From the records below, transcribe only the lines running from the one with "Open Console settings via its prompt icon" through the one with "Given: Click the 阵容 lineup button". Keep both of those end lines.

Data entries
····················

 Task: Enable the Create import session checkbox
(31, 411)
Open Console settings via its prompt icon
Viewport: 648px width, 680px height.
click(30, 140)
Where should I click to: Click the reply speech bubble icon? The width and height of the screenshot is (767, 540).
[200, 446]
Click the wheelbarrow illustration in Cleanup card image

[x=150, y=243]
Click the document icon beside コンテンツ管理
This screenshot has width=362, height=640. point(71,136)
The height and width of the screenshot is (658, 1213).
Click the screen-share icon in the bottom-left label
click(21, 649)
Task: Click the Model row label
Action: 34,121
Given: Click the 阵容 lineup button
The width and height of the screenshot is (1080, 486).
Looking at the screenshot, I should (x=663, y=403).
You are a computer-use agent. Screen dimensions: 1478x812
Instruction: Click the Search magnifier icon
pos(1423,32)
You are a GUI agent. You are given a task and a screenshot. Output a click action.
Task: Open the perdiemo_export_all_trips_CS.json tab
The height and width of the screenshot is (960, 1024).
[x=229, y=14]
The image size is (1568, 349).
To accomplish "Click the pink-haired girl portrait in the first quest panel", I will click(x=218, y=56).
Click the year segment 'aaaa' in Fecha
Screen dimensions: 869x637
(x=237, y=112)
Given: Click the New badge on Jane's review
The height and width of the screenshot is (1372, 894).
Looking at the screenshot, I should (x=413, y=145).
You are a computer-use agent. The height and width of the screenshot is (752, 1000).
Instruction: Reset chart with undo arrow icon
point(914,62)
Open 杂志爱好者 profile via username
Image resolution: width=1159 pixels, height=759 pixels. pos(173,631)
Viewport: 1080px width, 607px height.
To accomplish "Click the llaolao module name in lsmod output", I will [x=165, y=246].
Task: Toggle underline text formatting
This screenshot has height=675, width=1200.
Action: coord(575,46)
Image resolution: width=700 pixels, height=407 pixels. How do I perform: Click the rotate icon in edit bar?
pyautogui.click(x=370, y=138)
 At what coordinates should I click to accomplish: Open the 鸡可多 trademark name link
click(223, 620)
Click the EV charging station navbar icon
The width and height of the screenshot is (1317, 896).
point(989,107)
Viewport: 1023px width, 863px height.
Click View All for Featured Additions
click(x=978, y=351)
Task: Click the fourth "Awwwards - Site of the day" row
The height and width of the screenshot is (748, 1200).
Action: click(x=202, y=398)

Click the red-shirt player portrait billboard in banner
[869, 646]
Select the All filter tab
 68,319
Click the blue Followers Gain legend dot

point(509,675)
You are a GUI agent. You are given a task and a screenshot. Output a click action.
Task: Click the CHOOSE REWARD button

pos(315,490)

····················

▸ **Reply to the exercise**:
Open Console settings via its prompt icon
Viewport: 648px width, 680px height.
click(30, 140)
Where should I click to: Click the reply speech bubble icon? The width and height of the screenshot is (767, 540).
[200, 446]
Click the wheelbarrow illustration in Cleanup card image

[x=150, y=243]
Click the document icon beside コンテンツ管理
This screenshot has width=362, height=640. point(71,136)
The height and width of the screenshot is (658, 1213).
Click the screen-share icon in the bottom-left label
click(21, 649)
Task: Click the Model row label
Action: 34,121
Given: Click the 阵容 lineup button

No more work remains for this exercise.